### ANWEISUNGEN
a - Schreibe den Text über Lotus und Bodhi-Baum zwischen „Im Buddhismus gibt“ und „für den Buddha.“ einschließlich neu und ersetze dabei „Pappel-Feige“ durch „Heilige Feige“.
b - Stimmen die folgenden Aussagen mit dem Text über Lotus und Bodhi-Baum überein? Antworte jeweils mit Ja oder Nein und zitiere die entscheidenden Worte wörtlich.
(i) Der Sternlotus gilt als Symbol für Brahma.
(ii) Gautama Buddha erfuhr seine Erleuchtung in Bodhgaya.
(iii) Die Verehrung des Lotus blieb auf Indien beschränkt.
c - Setze den Text über Lotus und Bodhi-Baum nach seinem letzten Satz fort.

### VORLIEGENDER TEXT
* * * * *
Der Sternlotus (Nymphaea Stellata) ist ein anderes Symbol für Brahma, denn in seinem Blütenkelch sehen die Inder Yoni (weibliches Genital) und Lingam (männliches Genital) verkörpert und damit die wichtigsten Symbole aller Schöpfung.
Der Buddha-Baum
Mit dem Buddhismus hat sich die Verehrung des Lotus als heilige Pflanze bis nach Ostasien ausgebreitet. Viele alt-japanische Gottheiten werden als in einem Lotus-Kelch stehend oder sitzend dargestellt.
Im Buddhismus gibt es dann noch die „Ficus Religiosa“, die Pappel-Feige. Da nennt man sie den „Bodhi-Baum“, worunter sitzend, in der indischen Stadt Bodhgaya, der Gautama Buddha vor langer Zeit seine Erleuchtung erfuhr. Bis heute ist dieser Feigen-Baum in der buddhistischen Kunst ein Symbol für den Buddha.
* * * * *
### VORLIEGENDE DATEN
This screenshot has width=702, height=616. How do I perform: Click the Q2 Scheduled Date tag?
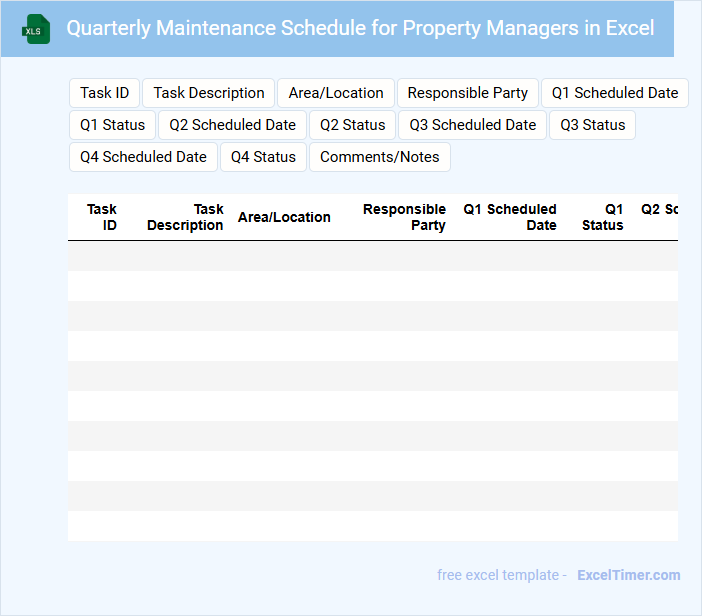(x=233, y=125)
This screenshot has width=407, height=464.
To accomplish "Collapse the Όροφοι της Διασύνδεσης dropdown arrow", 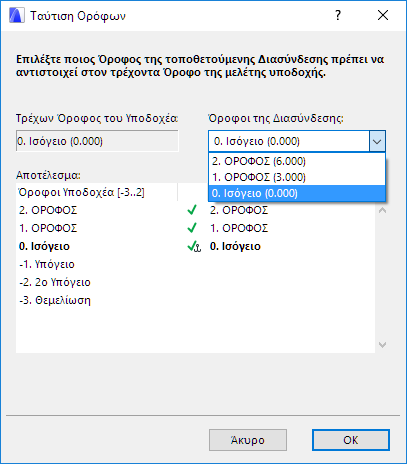I will (377, 141).
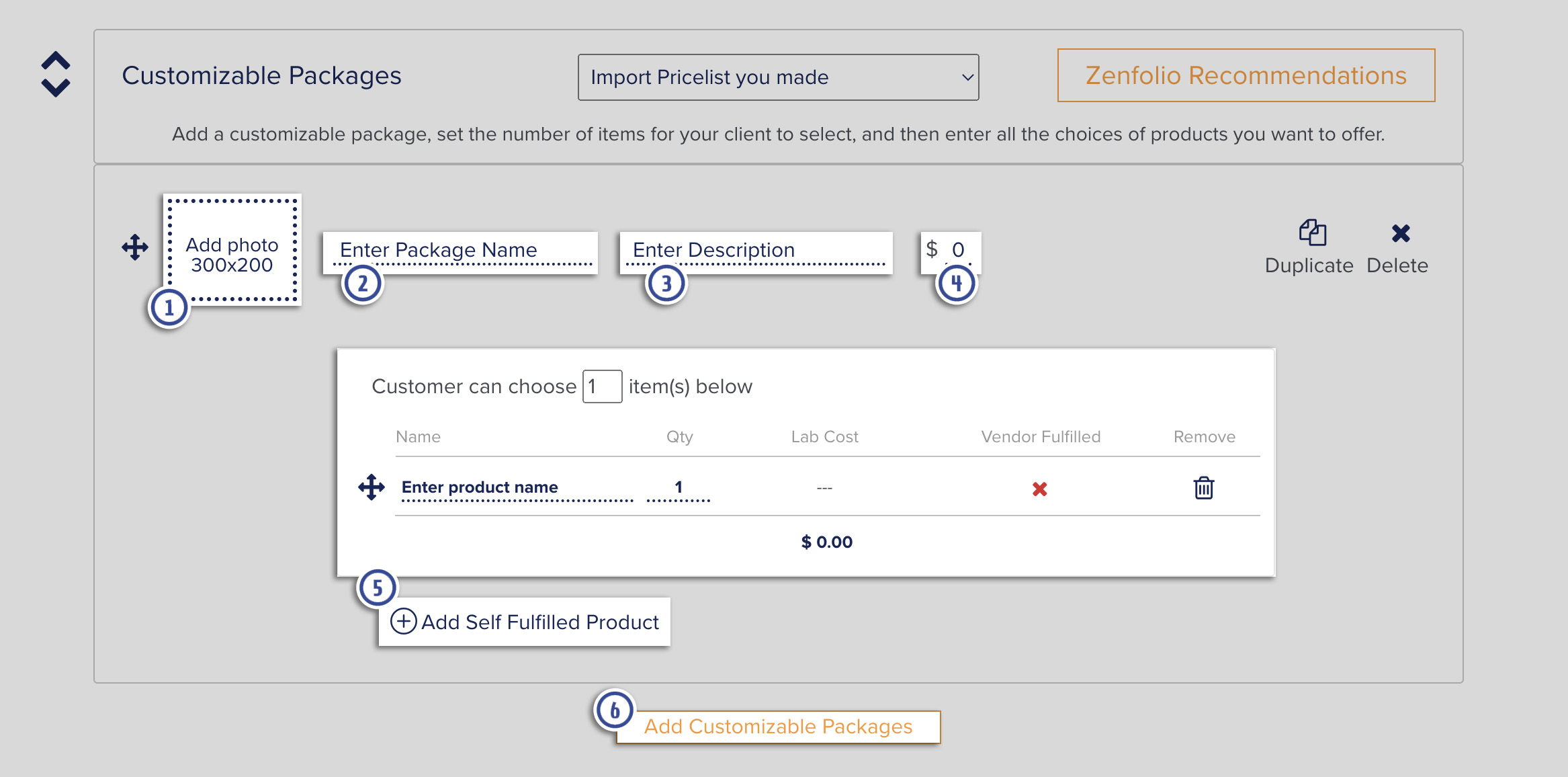Image resolution: width=1568 pixels, height=777 pixels.
Task: Focus the Enter Description field
Action: [x=756, y=252]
* * * * *
### ANTWORTEN
a -
Im Buddhismus gibt es dann noch die „Ficus Religiosa“, die Heilige Feige. Da nennt man sie den „Bodhi-Baum“, worunter sitzend, in der indischen Stadt Bodhgaya, der Gautama Buddha vor langer Zeit seine Erleuchtung erfuhr. Bis heute ist dieser Feigen-Baum in der buddhistischen Kunst ein Symbol für den Buddha.

b -
(i) Ja: „Der Sternlotus (Nymphaea Stellata) ist ein anderes Symbol für Brahma“
(ii) Ja: „in der indischen Stadt Bodhgaya, der Gautama Buddha vor langer Zeit seine Erleuchtung erfuhr“
(iii) Nein: „Mit dem Buddhismus hat sich die Verehrung des Lotus als heilige Pflanze bis nach Ostasien ausgebreitet.“

c -
In Tibet erfreut sich ein anderer Baum des Buddha großer Verehrung: der Syringa Villosa. Fromme Pilger sehen in seinen Ringen und auf seinen Blättern, buddhistische Formeln und Abbildungen des Buddha.
Ein Psychedelischer Kaktus
Schon im Alten Mexiko kosteten die Tlatoque, die aztekischen Priesterkönige, vom Peyote-Kaktus, um in einem damit einhergehenden heiligen Zeremoniell, orakelhafte Erscheinungen zu empfangen. Darum wurde der Peyote als Gottheit verehrt. Durch die in seinem Pflanzensaft wirkenden, psychotropen Substanzen (vor allem das Alkaloid Meskalin), erhielten die Tlatoque besondere Eingebungen, die man sich jedoch nicht als rauschhafte Halluzination vorstellen darf. Vielmehr eröffneten sich ihnen die heiligen Tore ihres Geistes, durch die sie in eine vollkommen objektive Bewusstheit gelangten.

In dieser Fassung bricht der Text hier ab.